I need to make my code faster. The problem is very simple, but I'm not finding a good way to make the calculation without looping through the whole DataFrame.
I've got three dataFrames: A, B and C.
A and B have 3 columns each, and the following format:
A (10 rows):
Canal Gerencia grad
0 'ABC' 'DEF' 23
etc...
B (25 rows):
Marca Formato grad
0 'GHI' 'JKL' 43
etc...
DataFrame C, on the other hand, has 5 columns:
C (5000 rows):
Marca Formato Canal Gerencia grad
0 'GHI' 'JKL' 'ABC' 'DEF' -102
etc...
I need a vector with the same length of DataFrame 'C' that adds up the values of 'grad' from the three tables, for example:
m = 'GHI'
f = 'JKL'
c = 'ABC'
g = 'DEF'
res = C['grad'][C['Marca']==m][C['Formato']==f][C['Canal']==c][C['Gerencia']==g] + A['grad'][A['Canal']==c][A['Gerencia']==g] + B['grad'][B['Formato']==f][B['Marca']==m]
>>-36
I tried looping through the C dataFrame, but is too slow.
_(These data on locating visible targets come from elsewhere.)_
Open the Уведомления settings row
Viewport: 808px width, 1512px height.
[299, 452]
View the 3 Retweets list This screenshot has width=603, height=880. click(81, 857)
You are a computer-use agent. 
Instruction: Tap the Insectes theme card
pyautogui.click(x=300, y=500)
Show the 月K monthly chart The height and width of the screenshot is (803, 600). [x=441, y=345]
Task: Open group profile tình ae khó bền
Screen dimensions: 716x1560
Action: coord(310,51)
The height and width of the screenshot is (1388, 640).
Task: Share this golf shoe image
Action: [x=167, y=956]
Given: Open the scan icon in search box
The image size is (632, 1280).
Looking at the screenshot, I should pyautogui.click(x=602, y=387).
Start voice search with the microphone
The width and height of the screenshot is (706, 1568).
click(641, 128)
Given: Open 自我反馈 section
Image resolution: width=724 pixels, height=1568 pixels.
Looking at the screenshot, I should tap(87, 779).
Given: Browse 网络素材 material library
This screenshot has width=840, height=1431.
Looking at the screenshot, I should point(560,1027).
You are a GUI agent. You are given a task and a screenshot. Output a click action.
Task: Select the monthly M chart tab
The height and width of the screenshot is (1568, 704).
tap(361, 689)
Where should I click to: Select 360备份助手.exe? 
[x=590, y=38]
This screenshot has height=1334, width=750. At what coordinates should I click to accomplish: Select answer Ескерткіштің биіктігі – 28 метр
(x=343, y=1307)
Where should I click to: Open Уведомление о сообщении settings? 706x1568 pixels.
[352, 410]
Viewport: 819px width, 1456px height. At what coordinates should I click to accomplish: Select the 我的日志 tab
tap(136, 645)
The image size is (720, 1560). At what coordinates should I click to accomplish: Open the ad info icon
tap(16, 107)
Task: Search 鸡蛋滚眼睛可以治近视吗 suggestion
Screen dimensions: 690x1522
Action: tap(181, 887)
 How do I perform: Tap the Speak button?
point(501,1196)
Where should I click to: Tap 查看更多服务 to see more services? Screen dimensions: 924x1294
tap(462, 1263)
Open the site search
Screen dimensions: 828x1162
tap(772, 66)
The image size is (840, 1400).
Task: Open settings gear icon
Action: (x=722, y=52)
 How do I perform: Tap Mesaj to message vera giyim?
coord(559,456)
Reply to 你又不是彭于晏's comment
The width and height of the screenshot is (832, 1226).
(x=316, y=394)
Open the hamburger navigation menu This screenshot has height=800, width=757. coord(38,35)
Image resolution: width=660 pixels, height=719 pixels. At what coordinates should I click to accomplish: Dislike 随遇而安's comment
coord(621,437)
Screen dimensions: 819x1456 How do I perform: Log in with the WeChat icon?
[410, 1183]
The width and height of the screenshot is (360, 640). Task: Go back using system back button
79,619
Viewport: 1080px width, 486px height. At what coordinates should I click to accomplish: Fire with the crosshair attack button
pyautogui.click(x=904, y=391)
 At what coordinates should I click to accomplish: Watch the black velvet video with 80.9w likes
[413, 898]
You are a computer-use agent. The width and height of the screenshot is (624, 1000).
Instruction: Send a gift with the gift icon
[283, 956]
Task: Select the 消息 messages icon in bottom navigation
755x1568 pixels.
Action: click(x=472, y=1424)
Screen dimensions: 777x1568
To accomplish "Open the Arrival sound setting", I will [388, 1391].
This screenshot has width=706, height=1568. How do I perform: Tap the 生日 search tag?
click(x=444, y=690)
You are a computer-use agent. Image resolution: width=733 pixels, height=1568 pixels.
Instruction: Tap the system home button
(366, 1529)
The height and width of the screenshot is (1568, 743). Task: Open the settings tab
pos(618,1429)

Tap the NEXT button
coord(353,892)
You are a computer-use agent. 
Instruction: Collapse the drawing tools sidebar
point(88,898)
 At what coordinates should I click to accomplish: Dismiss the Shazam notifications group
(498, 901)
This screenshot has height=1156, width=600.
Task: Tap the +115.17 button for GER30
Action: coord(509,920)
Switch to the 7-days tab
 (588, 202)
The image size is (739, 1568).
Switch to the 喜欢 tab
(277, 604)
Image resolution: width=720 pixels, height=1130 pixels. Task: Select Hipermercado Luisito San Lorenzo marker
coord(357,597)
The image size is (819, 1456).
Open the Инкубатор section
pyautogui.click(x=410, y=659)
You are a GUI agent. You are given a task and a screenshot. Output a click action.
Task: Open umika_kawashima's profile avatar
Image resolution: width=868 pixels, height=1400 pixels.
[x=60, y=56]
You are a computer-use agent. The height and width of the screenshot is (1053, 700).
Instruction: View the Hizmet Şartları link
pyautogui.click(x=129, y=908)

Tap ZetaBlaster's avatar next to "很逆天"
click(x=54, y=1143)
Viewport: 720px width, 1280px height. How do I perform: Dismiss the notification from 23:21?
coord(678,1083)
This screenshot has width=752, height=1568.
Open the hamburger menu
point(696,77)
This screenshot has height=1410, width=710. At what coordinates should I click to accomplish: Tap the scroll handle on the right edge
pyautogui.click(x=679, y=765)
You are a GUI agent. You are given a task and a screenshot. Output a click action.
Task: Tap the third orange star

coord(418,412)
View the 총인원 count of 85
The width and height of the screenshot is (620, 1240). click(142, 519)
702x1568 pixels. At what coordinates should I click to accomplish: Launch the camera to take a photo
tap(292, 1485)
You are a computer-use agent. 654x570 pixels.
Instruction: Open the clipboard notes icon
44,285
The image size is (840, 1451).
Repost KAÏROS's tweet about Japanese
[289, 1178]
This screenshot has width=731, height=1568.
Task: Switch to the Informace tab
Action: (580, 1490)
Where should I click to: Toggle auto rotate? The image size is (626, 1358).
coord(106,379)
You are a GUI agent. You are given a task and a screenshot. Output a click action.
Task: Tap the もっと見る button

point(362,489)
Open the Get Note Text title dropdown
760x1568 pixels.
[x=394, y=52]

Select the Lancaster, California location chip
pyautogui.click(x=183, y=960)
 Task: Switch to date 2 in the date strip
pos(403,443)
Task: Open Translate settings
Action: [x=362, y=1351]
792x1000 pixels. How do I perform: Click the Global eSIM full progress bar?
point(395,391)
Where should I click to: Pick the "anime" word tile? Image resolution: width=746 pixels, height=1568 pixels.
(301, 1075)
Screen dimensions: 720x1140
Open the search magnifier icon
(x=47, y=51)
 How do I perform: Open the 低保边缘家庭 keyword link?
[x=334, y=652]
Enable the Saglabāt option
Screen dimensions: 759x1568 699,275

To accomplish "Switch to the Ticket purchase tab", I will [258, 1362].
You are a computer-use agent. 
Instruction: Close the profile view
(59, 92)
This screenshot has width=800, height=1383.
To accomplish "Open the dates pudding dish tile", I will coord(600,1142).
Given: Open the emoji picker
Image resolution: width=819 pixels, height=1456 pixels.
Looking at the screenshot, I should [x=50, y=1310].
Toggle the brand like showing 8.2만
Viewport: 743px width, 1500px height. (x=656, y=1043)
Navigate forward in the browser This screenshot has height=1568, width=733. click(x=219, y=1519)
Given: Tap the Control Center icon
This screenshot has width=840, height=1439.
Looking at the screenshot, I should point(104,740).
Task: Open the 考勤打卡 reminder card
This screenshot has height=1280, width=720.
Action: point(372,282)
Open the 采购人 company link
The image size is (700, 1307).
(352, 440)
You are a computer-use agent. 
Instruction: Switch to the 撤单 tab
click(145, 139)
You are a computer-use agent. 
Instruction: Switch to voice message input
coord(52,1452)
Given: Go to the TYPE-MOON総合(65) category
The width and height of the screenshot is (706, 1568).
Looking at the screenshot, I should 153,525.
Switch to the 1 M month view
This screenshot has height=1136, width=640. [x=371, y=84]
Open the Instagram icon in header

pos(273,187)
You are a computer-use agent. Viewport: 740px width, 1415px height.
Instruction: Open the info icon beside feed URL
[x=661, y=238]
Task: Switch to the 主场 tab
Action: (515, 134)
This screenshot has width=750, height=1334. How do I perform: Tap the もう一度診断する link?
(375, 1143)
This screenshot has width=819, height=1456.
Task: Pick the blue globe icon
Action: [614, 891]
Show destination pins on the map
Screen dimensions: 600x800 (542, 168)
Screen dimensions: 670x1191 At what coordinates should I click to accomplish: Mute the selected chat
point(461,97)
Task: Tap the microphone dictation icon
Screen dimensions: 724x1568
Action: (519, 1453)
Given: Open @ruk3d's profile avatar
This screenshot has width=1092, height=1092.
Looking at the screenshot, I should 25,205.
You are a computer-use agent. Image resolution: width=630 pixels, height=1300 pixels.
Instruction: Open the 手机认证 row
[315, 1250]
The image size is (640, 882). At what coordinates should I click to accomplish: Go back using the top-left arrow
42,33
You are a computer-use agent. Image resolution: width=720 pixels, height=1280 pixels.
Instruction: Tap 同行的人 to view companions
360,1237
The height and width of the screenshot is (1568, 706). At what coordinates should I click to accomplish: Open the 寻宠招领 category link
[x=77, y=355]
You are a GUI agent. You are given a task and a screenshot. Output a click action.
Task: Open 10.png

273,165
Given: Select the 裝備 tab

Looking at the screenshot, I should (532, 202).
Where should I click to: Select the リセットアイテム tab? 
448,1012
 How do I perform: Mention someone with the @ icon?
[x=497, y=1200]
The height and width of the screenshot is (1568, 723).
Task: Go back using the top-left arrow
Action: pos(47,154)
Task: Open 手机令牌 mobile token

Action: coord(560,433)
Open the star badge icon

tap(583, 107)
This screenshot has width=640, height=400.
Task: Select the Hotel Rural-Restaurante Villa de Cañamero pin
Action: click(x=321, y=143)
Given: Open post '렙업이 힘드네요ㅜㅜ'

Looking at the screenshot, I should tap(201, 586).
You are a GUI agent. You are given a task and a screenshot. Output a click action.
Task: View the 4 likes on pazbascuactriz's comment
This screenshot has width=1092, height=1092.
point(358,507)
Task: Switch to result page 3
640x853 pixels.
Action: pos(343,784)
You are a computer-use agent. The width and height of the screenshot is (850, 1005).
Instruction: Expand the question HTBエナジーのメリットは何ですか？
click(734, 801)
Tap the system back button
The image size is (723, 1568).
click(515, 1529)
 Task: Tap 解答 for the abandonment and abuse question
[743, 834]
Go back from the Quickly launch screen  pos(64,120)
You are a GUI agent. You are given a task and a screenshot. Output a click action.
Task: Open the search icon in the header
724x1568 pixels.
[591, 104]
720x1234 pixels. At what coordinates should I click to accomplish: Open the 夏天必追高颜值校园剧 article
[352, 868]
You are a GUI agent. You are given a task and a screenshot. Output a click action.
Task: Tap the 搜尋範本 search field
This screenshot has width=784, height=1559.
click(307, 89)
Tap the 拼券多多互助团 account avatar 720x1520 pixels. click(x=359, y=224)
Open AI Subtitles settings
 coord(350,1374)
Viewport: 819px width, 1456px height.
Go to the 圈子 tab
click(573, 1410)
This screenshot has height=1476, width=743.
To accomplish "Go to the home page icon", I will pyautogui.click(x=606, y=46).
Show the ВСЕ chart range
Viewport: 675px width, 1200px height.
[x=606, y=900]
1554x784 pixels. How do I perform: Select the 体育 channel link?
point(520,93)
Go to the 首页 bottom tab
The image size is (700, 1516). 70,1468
I understand I should try to avoid the loop through the dataFrame, but don't know how to do this. My actual code is the following (works, but VERY slow):
res=[]
for row_index, row in C.iterrows():
vec1 = A['Gerencia']==row['Gerencia']
vec2 = A['Canal']==row['Canal']
vec3 = B['Marca']==row['Marca']
vec4 = B['Formato']==row['Formato']
grad = row['grad']
res.append(grad + sum(A['grad'][vec1][vec2])+ sum(B['grad'][vec3][vec4]))
I would really appreciate any help on making this routine quicker. Thank you!